Boxing Day and Tradition
There isn't any consensus about the origins of the secular holiday that occurs on December 26th.
As far back as the Middle Ages, people have been concerned about caring for the poor and the practice then was to place an Alms box inside the church to collect donations for them. Some believe that the name Boxing Day was tied to the idea of the Alms box.
In Roman times and at the beginning of the Christian era, metal boxes were placed outside of churches to collect special offerings for the Feast of St. Steven which is also recognized on December 26th.
Records back to 1663 mention the tradition of bosses and employers preparing Christmas boxes for their servants and for tradesmen who were required to work on Christmas Day. Because of this, they were given time off on December 26 so they could be with their families. The Christmas boxes were filled by the wealthy with money, presents and sometimes leftover food as a way of giving thanks for services received throughout the year.
Boxing Day is recognized in several countries in the world. For some it is a bank or public holiday. Some countries look forward to sporting events such as rugby, hunting, hockey, football, or basketball that are scheduled to be played on Boxing Day.
For years Boxing Day has been a time for retail stores to experience record sales because of their discounted pricing. Shoppers often spend hours waiting for doors to open in order to take advantage of drastically marked-down items. I remember as a child that my aunt and uncle would wait until December 26th to do their Christmas shopping because they thought it was silly to pay full price for the same items that would cost a great deal less the following day.
Over the years, many of the things associated with Boxing Day have changed. Those who are in the retail business usually need to hire extra staff to help them serve the crowds that show up looking for bargains. No time off for them.

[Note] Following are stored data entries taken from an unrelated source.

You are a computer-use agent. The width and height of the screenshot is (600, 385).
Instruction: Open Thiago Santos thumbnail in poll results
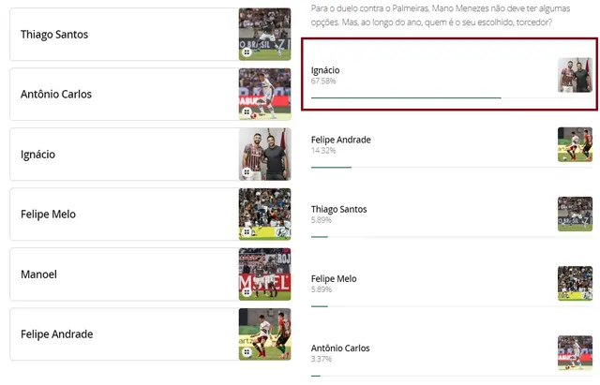pyautogui.click(x=575, y=214)

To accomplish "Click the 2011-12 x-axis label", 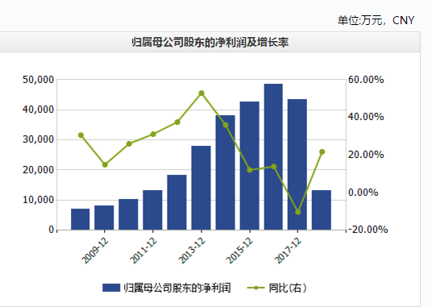I will (143, 251).
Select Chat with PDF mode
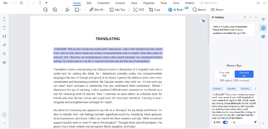Viewport: 268px width, 129px height. click(x=224, y=74)
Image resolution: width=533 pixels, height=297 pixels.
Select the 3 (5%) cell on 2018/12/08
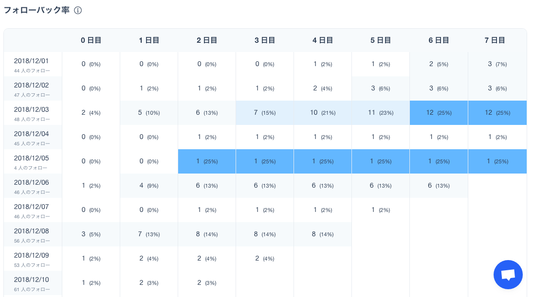(x=91, y=234)
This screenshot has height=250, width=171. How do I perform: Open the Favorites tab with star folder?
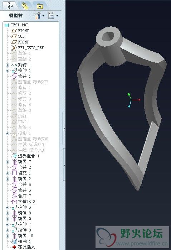point(40,6)
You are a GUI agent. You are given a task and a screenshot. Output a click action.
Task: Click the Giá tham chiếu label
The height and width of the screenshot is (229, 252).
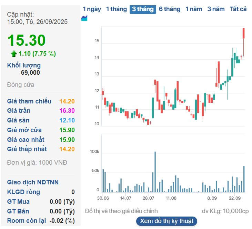click(x=29, y=101)
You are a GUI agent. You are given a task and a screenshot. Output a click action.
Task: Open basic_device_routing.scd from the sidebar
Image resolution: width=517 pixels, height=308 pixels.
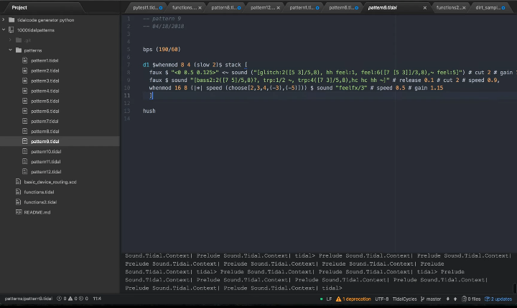[x=50, y=182]
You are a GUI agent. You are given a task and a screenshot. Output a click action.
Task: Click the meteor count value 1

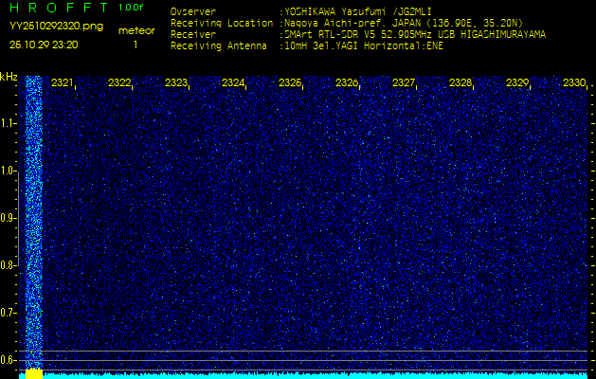point(135,45)
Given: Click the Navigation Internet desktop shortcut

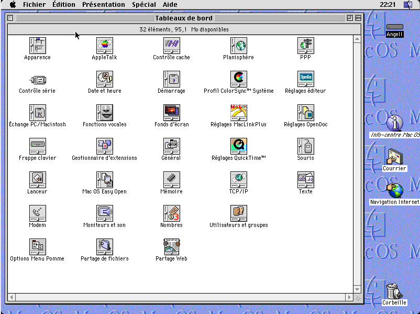Looking at the screenshot, I should pyautogui.click(x=394, y=191).
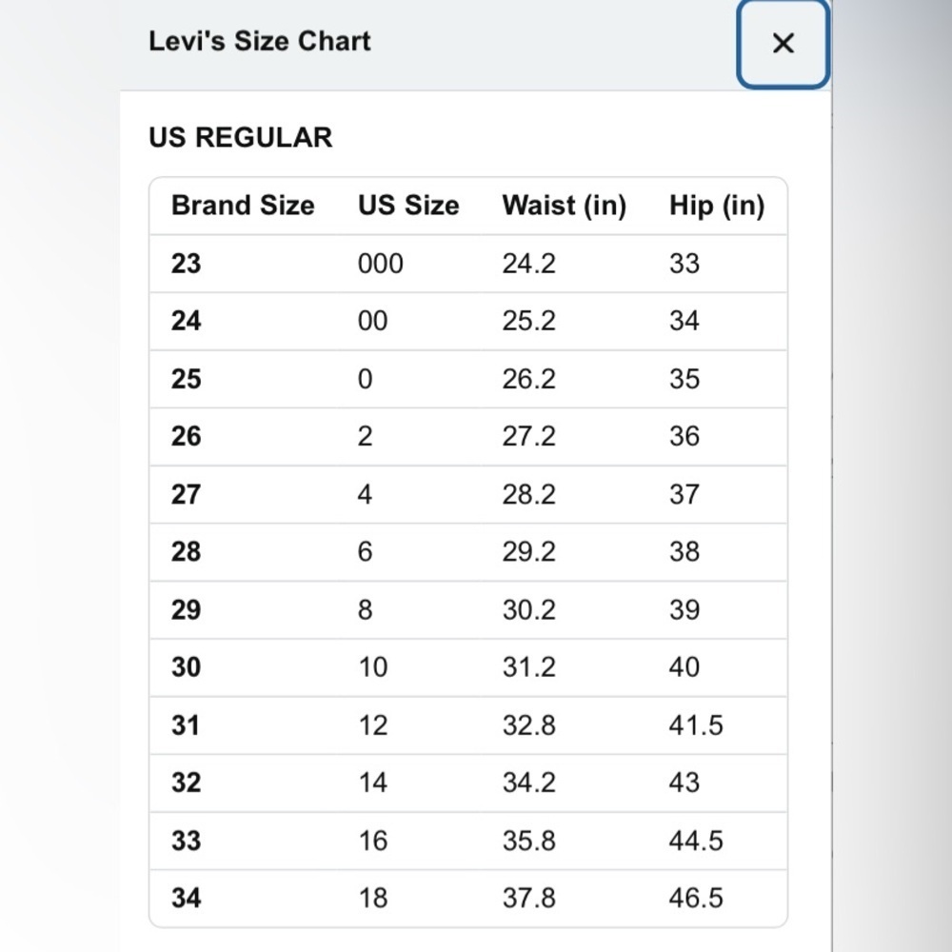
Task: Click hip value 46.5 in last row
Action: [x=696, y=898]
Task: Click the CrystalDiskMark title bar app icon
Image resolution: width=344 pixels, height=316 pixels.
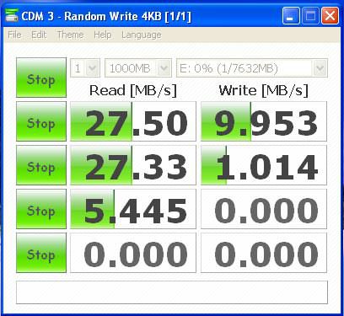Action: (12, 16)
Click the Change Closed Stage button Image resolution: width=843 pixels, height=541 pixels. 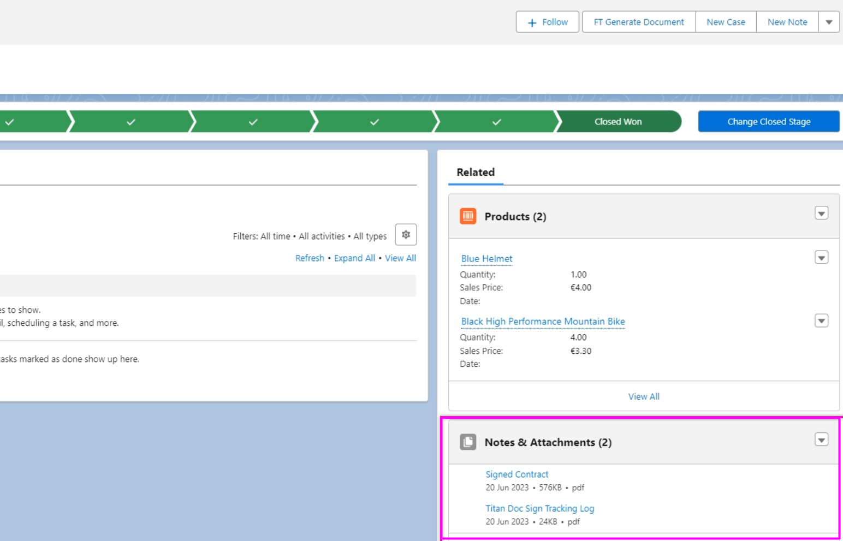point(768,121)
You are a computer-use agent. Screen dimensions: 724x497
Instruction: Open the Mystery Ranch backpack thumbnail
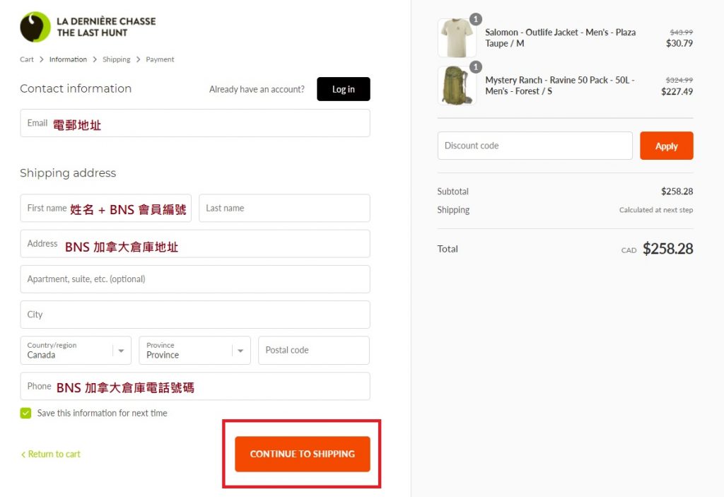pos(456,86)
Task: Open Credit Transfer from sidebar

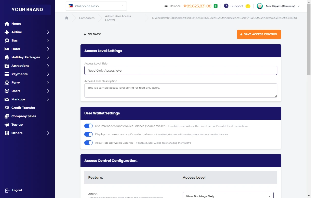Action: (23, 108)
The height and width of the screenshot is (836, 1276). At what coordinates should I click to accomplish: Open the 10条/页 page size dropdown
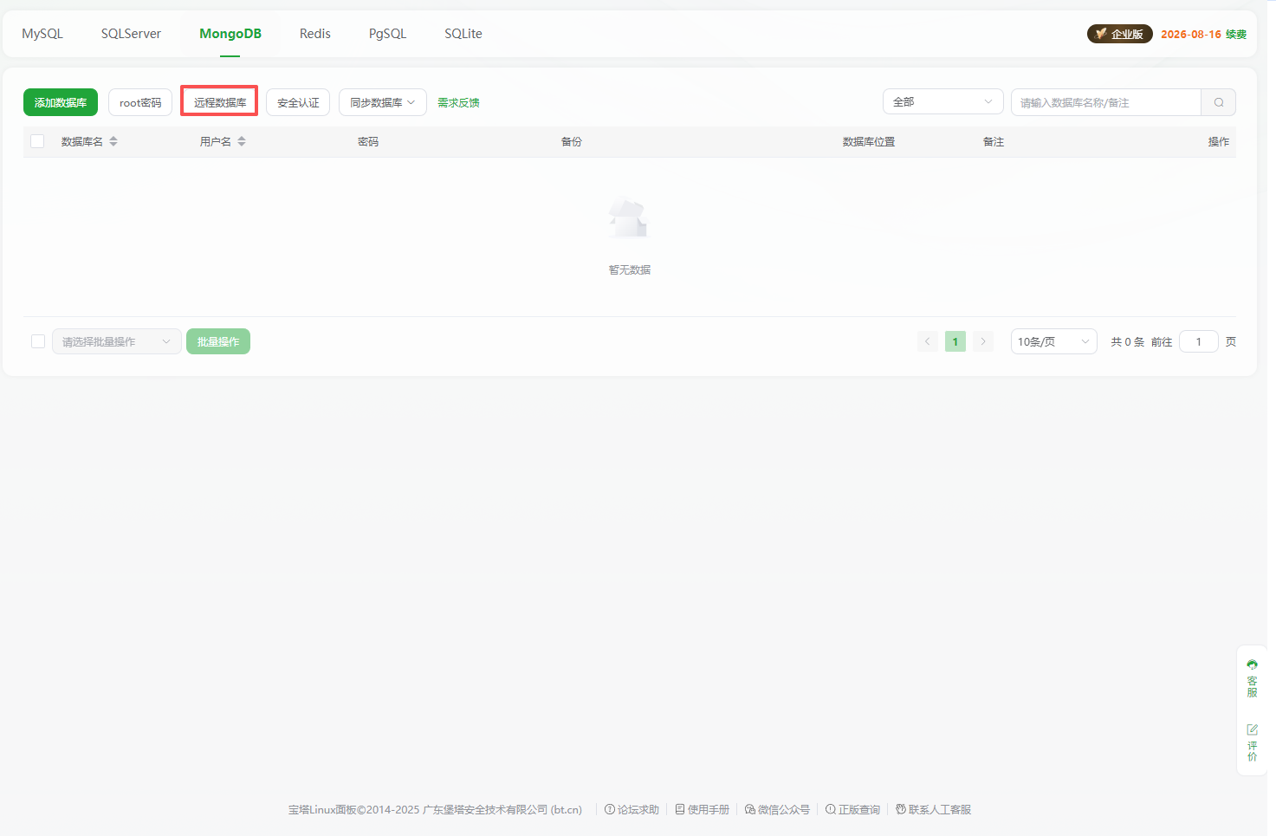1053,341
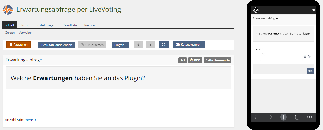Viewport: 323px width, 130px height.
Task: Click minus icon to remove text input
Action: pos(309,56)
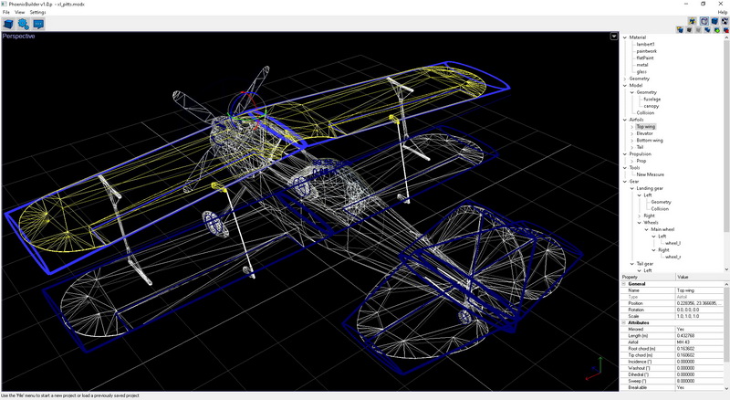The height and width of the screenshot is (400, 730).
Task: Open the viewport Perspective dropdown arrow
Action: pyautogui.click(x=614, y=37)
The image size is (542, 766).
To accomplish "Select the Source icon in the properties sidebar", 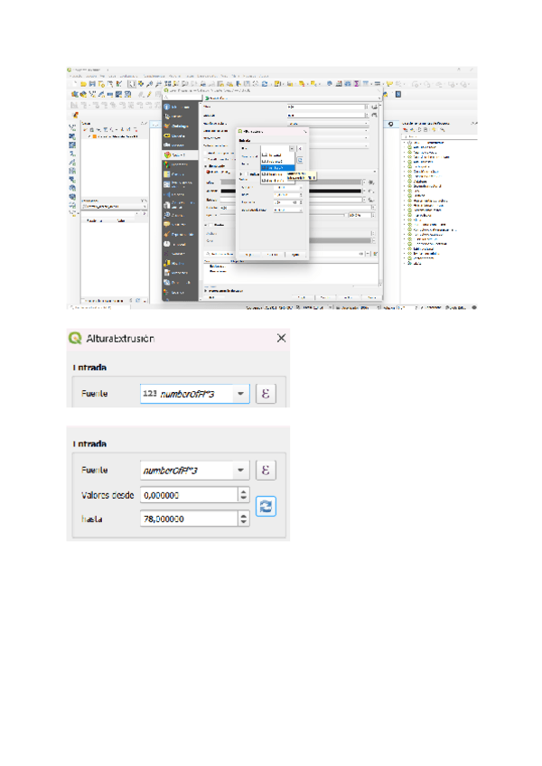I will coord(168,117).
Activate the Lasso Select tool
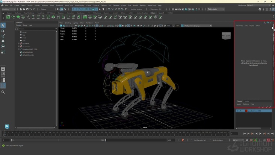275x155 pixels. [x=3, y=30]
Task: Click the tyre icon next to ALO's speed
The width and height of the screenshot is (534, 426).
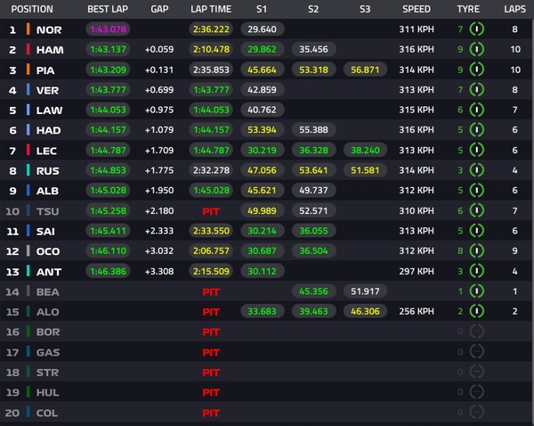Action: (x=477, y=312)
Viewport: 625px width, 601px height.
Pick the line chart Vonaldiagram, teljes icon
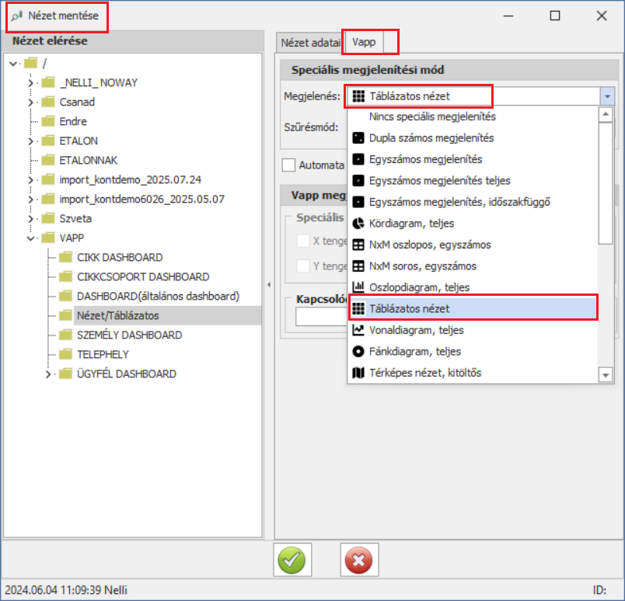[358, 330]
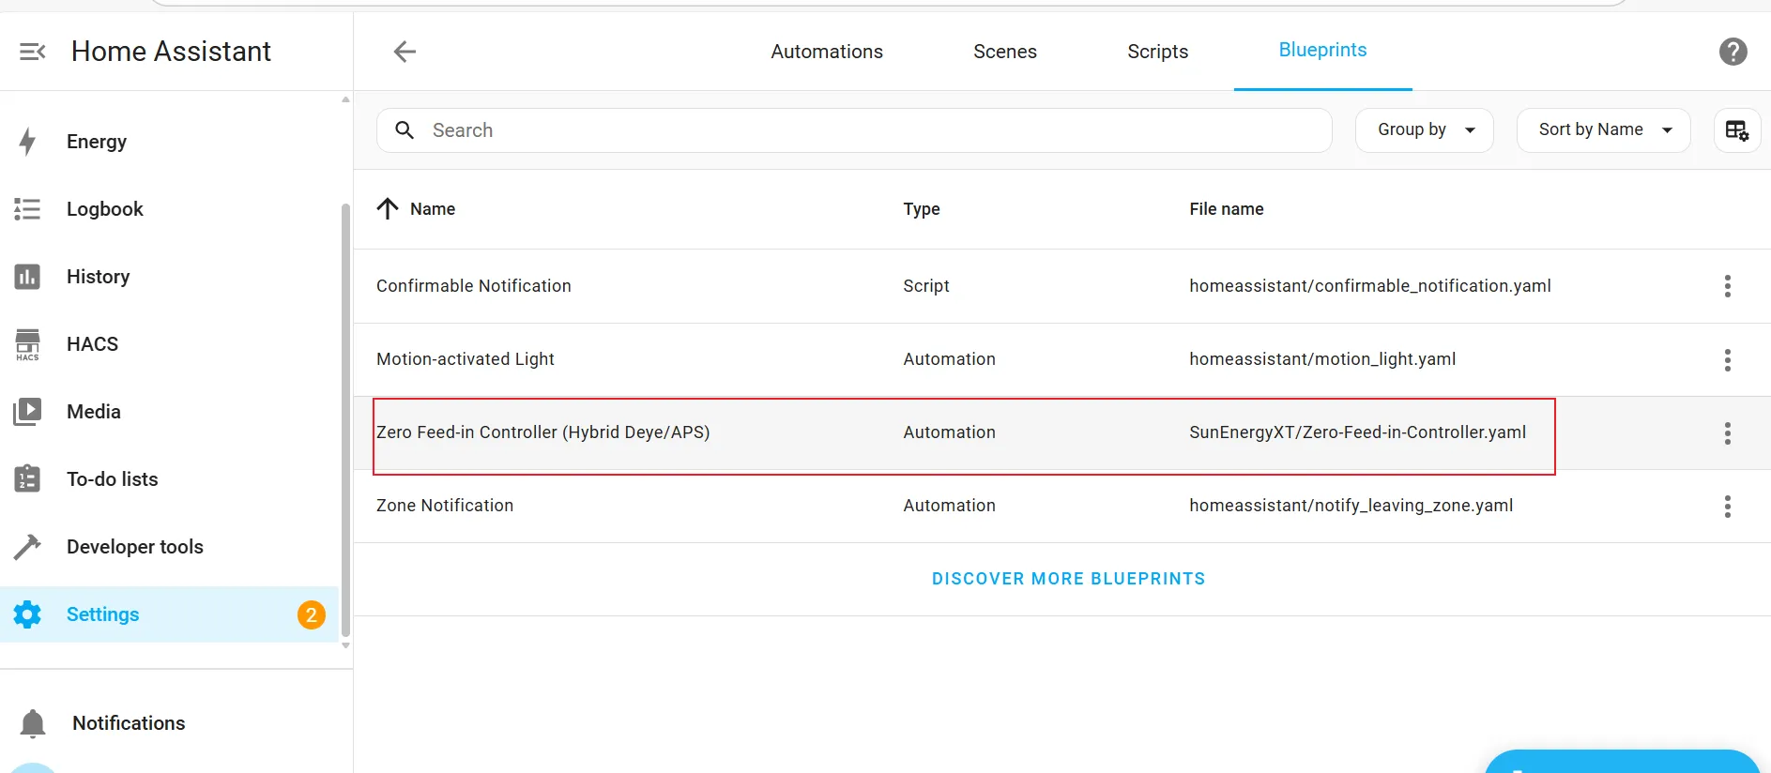Open the Motion-activated Light row menu
This screenshot has height=773, width=1771.
tap(1727, 360)
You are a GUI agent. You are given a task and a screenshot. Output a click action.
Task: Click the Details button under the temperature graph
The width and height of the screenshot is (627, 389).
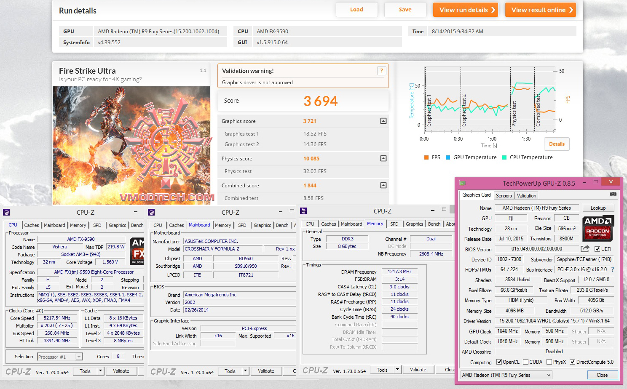[x=557, y=144]
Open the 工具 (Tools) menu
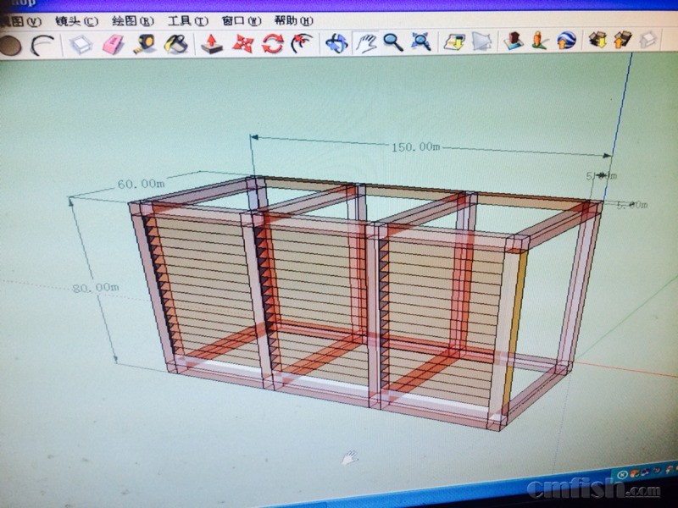 (187, 20)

Legislation also has been inconsistent regarding whether or not December 26 is a bank or statutory holiday. In some areas it is recognized. In others it is not and in still others it is optional.
In modern times, we do not usually associate the day after Christmas with putting out an Alms Box for the poor or a metal box for special offerings. Most of us do not have servants or employees to whom we would give our left overs. Not everyone will sleep on the street outside of a big box store in order to purchase a discounted item and many of us do not consider December 26th as a day for sports.
Tradition is a personal thing that we choose and then honour over and over again.
What will you do on Boxing Day? Will you go to work, spend time doing a clean up from the mess of Christmas Day, have a nap or read a book?
Perhaps this year you will be creative and start a new tradition for Boxing Day!